A lo largo de los siguientes meses, fueron varias las ocasiones en que pude ver en mis vagabundeos nocturnos, a través de las ventanas, hechos que, como pude comprobar los días posteriores mediante averiguaciones, habían ocurrido en el pasado. En casi todas estas inexplicables visiones había un punto en común: la violencia que tenía lugar o que se palpaba latente. A pesar de ello, algo en mi interior me empujaba a seguir buscándolas; una atracción inexplicable me hacía seguir fisgoneando en aquellas violentas intimidades que sólo lograban crearme un desasosiego comprensible. No lo comenté con nadie. Menos aún con mi psiquiatra, del que no me había fiado nunca y del que tenía más de una evidencia de que, al menos de parte de las sesiones, mantenía informada a mi madre. Además, alguna de las escenas me resultaba familiar, y me hacía dudar de si ya las habría contemplado en tiempos pretéritos, si eran producto de mi imaginación, acaso por haber oído anteriormente sobre esos sucesos, o si cualquiera que hubiera estado a mi lado podría haber compartido conmigo su contemplación.
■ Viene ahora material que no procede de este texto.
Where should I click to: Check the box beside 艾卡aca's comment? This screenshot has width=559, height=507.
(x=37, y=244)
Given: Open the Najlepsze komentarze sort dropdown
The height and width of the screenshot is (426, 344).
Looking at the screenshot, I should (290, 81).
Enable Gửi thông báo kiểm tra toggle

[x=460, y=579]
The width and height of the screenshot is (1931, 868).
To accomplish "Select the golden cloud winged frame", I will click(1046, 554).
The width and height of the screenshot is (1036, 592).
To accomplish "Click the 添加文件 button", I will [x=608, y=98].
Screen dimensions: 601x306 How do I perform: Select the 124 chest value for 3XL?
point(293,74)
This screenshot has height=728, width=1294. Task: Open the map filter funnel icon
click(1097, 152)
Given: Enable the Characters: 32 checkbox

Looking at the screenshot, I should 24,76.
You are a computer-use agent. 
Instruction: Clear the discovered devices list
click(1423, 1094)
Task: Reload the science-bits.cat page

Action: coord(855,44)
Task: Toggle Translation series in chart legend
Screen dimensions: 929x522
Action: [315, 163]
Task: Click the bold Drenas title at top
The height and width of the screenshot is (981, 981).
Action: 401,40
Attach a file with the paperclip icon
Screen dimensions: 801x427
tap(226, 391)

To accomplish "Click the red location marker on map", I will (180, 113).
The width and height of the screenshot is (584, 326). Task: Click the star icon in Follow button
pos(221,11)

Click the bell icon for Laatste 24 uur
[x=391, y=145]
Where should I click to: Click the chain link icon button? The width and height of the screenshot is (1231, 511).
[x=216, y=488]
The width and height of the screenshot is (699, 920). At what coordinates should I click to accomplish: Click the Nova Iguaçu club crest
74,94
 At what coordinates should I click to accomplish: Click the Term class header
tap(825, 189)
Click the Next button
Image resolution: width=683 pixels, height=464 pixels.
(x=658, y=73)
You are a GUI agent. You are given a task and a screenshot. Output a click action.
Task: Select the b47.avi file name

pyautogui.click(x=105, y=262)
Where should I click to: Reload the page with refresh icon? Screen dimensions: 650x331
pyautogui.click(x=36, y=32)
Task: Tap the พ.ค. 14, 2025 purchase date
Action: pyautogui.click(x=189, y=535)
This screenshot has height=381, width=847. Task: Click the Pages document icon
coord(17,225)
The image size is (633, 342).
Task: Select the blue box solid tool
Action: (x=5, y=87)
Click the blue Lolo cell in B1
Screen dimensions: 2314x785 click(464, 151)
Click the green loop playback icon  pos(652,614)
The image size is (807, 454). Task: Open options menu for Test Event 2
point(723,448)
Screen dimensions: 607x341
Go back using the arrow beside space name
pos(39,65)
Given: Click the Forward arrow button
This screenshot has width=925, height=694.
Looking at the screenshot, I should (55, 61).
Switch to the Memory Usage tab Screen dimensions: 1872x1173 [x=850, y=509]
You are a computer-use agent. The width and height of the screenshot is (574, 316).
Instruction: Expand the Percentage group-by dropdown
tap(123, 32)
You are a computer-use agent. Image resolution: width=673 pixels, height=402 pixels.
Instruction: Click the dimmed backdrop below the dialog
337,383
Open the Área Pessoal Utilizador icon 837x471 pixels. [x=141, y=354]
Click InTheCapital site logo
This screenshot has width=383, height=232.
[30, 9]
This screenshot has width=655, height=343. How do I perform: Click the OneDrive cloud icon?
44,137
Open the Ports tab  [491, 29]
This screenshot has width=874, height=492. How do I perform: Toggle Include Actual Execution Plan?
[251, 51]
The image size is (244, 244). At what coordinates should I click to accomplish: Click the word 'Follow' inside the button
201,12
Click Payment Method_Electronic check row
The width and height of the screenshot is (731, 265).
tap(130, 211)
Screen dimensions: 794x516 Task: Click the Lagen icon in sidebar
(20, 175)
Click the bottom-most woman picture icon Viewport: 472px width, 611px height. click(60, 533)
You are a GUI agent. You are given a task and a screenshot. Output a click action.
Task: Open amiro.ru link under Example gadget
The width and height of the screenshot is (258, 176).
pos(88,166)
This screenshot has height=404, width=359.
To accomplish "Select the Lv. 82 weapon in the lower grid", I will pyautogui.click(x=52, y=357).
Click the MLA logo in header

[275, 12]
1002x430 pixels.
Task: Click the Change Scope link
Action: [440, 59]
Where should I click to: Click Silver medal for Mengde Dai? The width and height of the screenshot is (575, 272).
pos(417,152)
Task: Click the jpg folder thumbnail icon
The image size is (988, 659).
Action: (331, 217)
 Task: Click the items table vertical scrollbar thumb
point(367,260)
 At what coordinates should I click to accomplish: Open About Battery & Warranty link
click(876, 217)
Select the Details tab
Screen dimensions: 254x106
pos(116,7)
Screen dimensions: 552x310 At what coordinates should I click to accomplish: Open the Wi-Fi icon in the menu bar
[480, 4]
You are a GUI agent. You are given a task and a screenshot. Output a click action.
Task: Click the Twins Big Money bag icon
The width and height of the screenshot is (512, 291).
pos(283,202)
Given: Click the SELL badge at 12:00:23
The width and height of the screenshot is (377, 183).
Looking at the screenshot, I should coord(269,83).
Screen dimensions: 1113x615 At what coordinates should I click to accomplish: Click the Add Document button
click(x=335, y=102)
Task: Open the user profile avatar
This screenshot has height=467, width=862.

Una noche, hace de ello ya tres meses, me encontraba a oscuras en el que es mi dormitorio desde mi niñez, mirando sin ver un programa de televisión. De pronto, algo me hizo levantarme y dirigirme a la ventana que da al patio interior de nuestra casa. Frente a mí, en la salita que linda con la cocina, vi luz. En la habitación, junto a la mesa de escritorio que aparecía limpia de objetos, estaba sentado un hombre que me daba la espalda. Se levantó y se giró hacia mí. No pude creer lo que mis ojos me mostraban. Aunque habían pasado quince años desde la última vez que lo había visto vivo, reconocí a mi padre. Quedé paralizado mientras mi padre se quedó mirando en mi dirección. Mi cuarto estaba a oscuras, así que él no debía verme. Al cabo de un tiempo que no puedo precisar, observé a sus espaldas a un hombre que se le acercaba con una pistola en la mano. Quise gritar para advertirle, pero de mis labios no salió sonido alguno. Mi padre se giró y, en cuanto se encaró con el desconocido, escuché dos detonaciones. Mi padre cayó al suelo; supuse que muerto. Yo permanecía helado, con mis músculos incapaces de reaccionar. El hombre se agachó y pareció comprobar el estado de mi padre. Se incorporó y se giró hacia la derecha, abriendo la boca como si estuviera hablando con alguien. Entonces entró una tercera persona. Era mi madre. Intenté gritarle un aviso, pero como sucede en algunas pesadillas, me era imposible siquiera abrir la boca. Contemplé como mi madre se acercaba al asesino y, ante mi incredulidad, le agarró por la nuca y le besó. Después se sentó sobre la mesa y, separando sus piernas, copuló con aquel hombre a escasos metros de donde yacía el cadáver de mi padre..
Me desperté en el suelo. No sé si aquella visión fue un sueño producto de mi mente enferma o si, de pronto, recordé lo que vi hace quince años y que había permanecido bloqueado hasta entonces. Lo que sí sé es que he dejado de visitar al psiquiatra, que cada vez que estoy con mi madre siento un dolor que me lacera el corazón y que ya no miro jamás por las ventanas.